Lebanese Food Deserves Better Than This
Gresham · Portland · Lebanese, Mediterranean, Middle Eastern · Visit Website ↗
Reviewed April 14, 2026
Wingman Metrics
Nicholas is a genuinely charming family-owned Lebanese spot with food worth crossing town for. But the wine list feels like an afterthought — a short, generic lineup with one nod to Lebanon and markups that make you wince. You come here for the hummus and kibbeh, not the wine.

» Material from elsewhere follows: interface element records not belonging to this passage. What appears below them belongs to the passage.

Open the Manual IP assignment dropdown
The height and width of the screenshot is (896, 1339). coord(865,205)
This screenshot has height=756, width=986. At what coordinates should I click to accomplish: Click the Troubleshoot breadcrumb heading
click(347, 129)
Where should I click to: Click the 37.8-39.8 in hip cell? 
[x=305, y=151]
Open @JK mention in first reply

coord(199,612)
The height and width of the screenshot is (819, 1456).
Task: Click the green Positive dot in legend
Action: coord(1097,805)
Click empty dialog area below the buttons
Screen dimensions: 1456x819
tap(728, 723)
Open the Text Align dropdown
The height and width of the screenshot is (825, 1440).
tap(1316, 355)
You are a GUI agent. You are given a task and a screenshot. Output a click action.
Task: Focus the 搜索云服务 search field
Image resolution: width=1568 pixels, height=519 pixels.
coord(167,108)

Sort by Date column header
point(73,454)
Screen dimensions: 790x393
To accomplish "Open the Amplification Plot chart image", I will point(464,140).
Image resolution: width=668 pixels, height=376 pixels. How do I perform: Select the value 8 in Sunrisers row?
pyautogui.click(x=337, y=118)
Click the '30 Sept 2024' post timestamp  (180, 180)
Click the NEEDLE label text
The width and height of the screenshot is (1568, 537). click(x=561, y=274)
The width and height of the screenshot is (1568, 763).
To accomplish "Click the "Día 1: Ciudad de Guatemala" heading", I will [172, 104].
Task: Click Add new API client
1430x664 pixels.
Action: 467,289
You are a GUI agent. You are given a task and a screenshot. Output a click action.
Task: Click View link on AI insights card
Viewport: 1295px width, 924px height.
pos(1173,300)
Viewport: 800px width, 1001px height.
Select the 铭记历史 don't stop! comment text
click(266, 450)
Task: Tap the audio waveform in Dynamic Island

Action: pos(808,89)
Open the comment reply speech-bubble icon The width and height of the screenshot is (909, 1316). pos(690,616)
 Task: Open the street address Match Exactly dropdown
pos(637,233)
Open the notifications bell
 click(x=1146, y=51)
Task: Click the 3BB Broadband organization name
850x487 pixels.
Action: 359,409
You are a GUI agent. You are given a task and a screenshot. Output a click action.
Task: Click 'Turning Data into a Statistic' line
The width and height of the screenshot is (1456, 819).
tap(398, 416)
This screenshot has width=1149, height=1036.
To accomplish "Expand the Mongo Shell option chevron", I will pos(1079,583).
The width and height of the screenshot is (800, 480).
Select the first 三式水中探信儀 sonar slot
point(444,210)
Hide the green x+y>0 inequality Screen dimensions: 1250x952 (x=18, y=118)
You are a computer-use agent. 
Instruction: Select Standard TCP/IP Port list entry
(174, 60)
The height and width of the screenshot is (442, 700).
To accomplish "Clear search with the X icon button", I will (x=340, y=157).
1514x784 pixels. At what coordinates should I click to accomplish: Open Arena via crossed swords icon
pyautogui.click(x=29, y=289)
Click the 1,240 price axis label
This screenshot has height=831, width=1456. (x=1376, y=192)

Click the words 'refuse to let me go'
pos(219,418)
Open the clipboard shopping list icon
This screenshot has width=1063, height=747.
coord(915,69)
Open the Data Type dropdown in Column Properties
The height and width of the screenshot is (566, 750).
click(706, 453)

The list is thin. There's a Lebanese entry in the Chateau Ksara Sunset — a nod to the restaurant's roots and the one genuinely interesting choice on the menu. Beyond that, you're looking at crowd-pleasing imports like a Doña Paula Malbec, and a sparkling rosé that reads more like an afterthought than a curated selection. No regional depth, no producer story, no Old World breadth to match the kitchen's ambition. For a restaurant cooking this well, the wine list is punching well below its weight.
By-the-glass specifics aren't well documented, but the short list suggests limited glass pour options. If the Chateau Ksara Sunset is available by the glass, that's your only interesting move. Otherwise, you may want to consider whether the wine is worth it at all.
Chateau Ksara Sunset NV — $33
It's the one wine on the list with a reason to exist here. A Lebanese producer served at a Lebanese restaurant — that's the move. The retail is $14 so the markup stings, but at least you're drinking something that tells a story.
Chateau Ksara Sunset NV
Most tables will default to the Malbec out of habit. Don't. The Ksara is a Lebanese blend that actually connects to what you're eating — and it's a rare chance to try a wine from the Bekaa Valley without boarding a plane.
Doña Paula Los Cardos Malbec NV
A $13 retail bottle marked up to $32 for a grocery-aisle Malbec that has zero relationship to the food on this table. You can get this at Trader Joe's. Order the Ksara or order water.
Chateau Ksara Sunset NV + Kibbeh
A Lebanese red with a Lebanese lamb dish is about as obvious as it gets — and obvious is right here. The earthy, spiced character of kibbeh and the soft fruit of the Ksara blend are from the same culinary universe.
❌ The Bottom Line
Nicholas earns its reputation on the strength of its kitchen, not its wine list — steep markups on forgettable bottles make it hard to recommend ordering much beyond the Ksara. Eat here often; drink wine here cautiously.